Records from a data source:
>>>>>
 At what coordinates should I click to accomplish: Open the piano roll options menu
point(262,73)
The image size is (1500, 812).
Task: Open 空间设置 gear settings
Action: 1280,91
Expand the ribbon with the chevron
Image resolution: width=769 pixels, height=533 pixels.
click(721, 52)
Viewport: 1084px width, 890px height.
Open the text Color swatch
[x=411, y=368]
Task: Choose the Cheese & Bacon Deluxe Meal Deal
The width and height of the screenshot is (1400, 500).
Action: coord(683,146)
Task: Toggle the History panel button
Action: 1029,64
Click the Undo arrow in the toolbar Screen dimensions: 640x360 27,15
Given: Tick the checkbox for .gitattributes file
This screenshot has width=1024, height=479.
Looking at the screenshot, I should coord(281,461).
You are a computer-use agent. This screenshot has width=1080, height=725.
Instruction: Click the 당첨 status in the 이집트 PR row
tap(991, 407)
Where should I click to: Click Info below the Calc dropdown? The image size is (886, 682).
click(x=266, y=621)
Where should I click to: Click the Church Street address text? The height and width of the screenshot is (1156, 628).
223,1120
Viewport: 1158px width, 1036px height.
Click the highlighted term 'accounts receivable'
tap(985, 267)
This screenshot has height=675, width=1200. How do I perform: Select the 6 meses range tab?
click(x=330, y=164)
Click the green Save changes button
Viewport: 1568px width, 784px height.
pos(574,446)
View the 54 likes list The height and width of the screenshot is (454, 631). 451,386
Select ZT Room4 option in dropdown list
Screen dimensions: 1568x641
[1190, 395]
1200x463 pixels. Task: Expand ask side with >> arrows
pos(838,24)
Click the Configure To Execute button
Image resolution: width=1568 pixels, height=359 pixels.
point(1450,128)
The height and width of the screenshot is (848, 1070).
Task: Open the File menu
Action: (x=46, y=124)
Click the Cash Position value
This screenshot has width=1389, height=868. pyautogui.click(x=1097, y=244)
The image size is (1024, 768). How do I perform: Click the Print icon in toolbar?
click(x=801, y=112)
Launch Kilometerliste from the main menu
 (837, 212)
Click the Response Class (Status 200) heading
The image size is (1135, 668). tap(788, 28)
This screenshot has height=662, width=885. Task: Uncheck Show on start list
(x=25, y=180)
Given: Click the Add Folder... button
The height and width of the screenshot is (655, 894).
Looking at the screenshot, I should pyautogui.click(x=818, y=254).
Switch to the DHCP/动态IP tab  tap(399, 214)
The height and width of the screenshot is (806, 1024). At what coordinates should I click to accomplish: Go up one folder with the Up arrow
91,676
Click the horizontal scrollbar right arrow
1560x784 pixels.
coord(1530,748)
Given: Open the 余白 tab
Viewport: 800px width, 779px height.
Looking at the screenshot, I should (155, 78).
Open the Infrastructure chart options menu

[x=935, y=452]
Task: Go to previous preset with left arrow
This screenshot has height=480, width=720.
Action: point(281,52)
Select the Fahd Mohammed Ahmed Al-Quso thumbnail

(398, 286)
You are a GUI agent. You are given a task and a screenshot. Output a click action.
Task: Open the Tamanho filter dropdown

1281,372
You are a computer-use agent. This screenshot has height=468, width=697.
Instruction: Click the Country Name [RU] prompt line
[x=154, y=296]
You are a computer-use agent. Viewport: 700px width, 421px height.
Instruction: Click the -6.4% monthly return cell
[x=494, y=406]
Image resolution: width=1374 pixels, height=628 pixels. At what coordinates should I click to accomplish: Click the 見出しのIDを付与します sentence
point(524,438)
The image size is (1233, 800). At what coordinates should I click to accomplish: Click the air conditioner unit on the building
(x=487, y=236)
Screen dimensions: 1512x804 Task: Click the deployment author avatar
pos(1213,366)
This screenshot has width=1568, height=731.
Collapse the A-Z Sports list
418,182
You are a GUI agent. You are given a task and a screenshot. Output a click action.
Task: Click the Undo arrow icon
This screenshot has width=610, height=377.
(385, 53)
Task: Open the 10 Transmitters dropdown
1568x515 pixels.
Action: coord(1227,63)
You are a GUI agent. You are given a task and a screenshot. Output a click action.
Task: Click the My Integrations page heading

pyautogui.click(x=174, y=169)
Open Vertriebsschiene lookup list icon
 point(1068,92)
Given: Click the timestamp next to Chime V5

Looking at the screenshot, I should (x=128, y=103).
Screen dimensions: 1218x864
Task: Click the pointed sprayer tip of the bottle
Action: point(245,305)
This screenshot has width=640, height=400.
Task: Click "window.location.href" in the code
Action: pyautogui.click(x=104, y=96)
<<<<<
Task instructions: Can you give every line of the listing above as a JSON list of strings, one string per line and no strings for blank lines?

Final answer:
[
  " At what coordinates should I click to accomplish: Open the piano roll options menu",
  "point(262,73)",
  "The image size is (1500, 812).",
  "Task: Open 空间设置 gear settings",
  "Action: 1280,91",
  "Expand the ribbon with the chevron",
  "Image resolution: width=769 pixels, height=533 pixels.",
  "click(721, 52)",
  "Viewport: 1084px width, 890px height.",
  "Open the text Color swatch",
  "[x=411, y=368]",
  "Task: Choose the Cheese & Bacon Deluxe Meal Deal",
  "The width and height of the screenshot is (1400, 500).",
  "Action: coord(683,146)",
  "Task: Toggle the History panel button",
  "Action: 1029,64",
  "Click the Undo arrow in the toolbar Screen dimensions: 640x360 27,15",
  "Given: Tick the checkbox for .gitattributes file",
  "This screenshot has width=1024, height=479.",
  "Looking at the screenshot, I should coord(281,461).",
  "You are a computer-use agent. This screenshot has width=1080, height=725.",
  "Instruction: Click the 당첨 status in the 이집트 PR row",
  "tap(991, 407)",
  "Where should I click to: Click Info below the Calc dropdown? The image size is (886, 682).",
  "click(x=266, y=621)",
  "Where should I click to: Click the Church Street address text? The height and width of the screenshot is (1156, 628).",
  "223,1120",
  "Viewport: 1158px width, 1036px height.",
  "Click the highlighted term 'accounts receivable'",
  "tap(985, 267)",
  "This screenshot has height=675, width=1200. How do I perform: Select the 6 meses range tab?",
  "click(x=330, y=164)",
  "Click the green Save changes button",
  "Viewport: 1568px width, 784px height.",
  "pos(574,446)",
  "View the 54 likes list The height and width of the screenshot is (454, 631). 451,386",
  "Select ZT Room4 option in dropdown list",
  "Screen dimensions: 1568x641",
  "[1190, 395]",
  "1200x463 pixels. Task: Expand ask side with >> arrows",
  "pos(838,24)",
  "Click the Configure To Execute button",
  "Image resolution: width=1568 pixels, height=359 pixels.",
  "point(1450,128)",
  "The height and width of the screenshot is (848, 1070).",
  "Task: Open the File menu",
  "Action: (x=46, y=124)",
  "Click the Cash Position value",
  "This screenshot has width=1389, height=868. pyautogui.click(x=1097, y=244)",
  "The image size is (1024, 768). How do I perform: Click the Print icon in toolbar?",
  "click(x=801, y=112)",
  "Launch Kilometerliste from the main menu",
  " (837, 212)",
  "Click the Response Class (Status 200) heading",
  "The image size is (1135, 668). tap(788, 28)",
  "This screenshot has height=662, width=885. Task: Uncheck Show on start list",
  "(x=25, y=180)",
  "Given: Click the Add Folder... button",
  "The height and width of the screenshot is (655, 894).",
  "Looking at the screenshot, I should pyautogui.click(x=818, y=254).",
  "Switch to the DHCP/动态IP tab  tap(399, 214)",
  "The height and width of the screenshot is (806, 1024). At what coordinates should I click to accomplish: Go up one folder with the Up arrow",
  "91,676",
  "Click the horizontal scrollbar right arrow",
  "1560x784 pixels.",
  "coord(1530,748)",
  "Given: Open the 余白 tab",
  "Viewport: 800px width, 779px height.",
  "Looking at the screenshot, I should (155, 78).",
  "Open the Infrastructure chart options menu",
  "[x=935, y=452]",
  "Task: Go to previous preset with left arrow",
  "This screenshot has height=480, width=720.",
  "Action: point(281,52)",
  "Select the Fahd Mohammed Ahmed Al-Quso thumbnail",
  "(398, 286)",
  "You are a GUI agent. You are given a task and a screenshot. Output a click action.",
  "Task: Open the Tamanho filter dropdown",
  "1281,372",
  "You are a computer-use agent. This screenshot has height=468, width=697.",
  "Instruction: Click the Country Name [RU] prompt line",
  "[x=154, y=296]",
  "You are a computer-use agent. Viewport: 700px width, 421px height.",
  "Instruction: Click the -6.4% monthly return cell",
  "[x=494, y=406]",
  "Image resolution: width=1374 pixels, height=628 pixels. At what coordinates should I click to accomplish: Click the 見出しのIDを付与します sentence",
  "point(524,438)",
  "The image size is (1233, 800). At what coordinates should I click to accomplish: Click the air conditioner unit on the building",
  "(x=487, y=236)",
  "Screen dimensions: 1512x804 Task: Click the deployment author avatar",
  "pos(1213,366)",
  "This screenshot has width=1568, height=731.",
  "Collapse the A-Z Sports list",
  "418,182",
  "You are a GUI agent. You are given a task and a screenshot. Output a click action.",
  "Task: Click the Undo arrow icon",
  "This screenshot has width=610, height=377.",
  "(385, 53)",
  "Task: Open the 10 Transmitters dropdown",
  "1568x515 pixels.",
  "Action: coord(1227,63)",
  "You are a GUI agent. You are given a task and a screenshot. Output a click action.",
  "Task: Click the My Integrations page heading",
  "pyautogui.click(x=174, y=169)",
  "Open Vertriebsschiene lookup list icon",
  " point(1068,92)",
  "Given: Click the timestamp next to Chime V5",
  "Looking at the screenshot, I should (x=128, y=103).",
  "Screen dimensions: 1218x864",
  "Task: Click the pointed sprayer tip of the bottle",
  "Action: point(245,305)",
  "This screenshot has width=640, height=400.",
  "Task: Click \"window.location.href\" in the code",
  "Action: pyautogui.click(x=104, y=96)"
]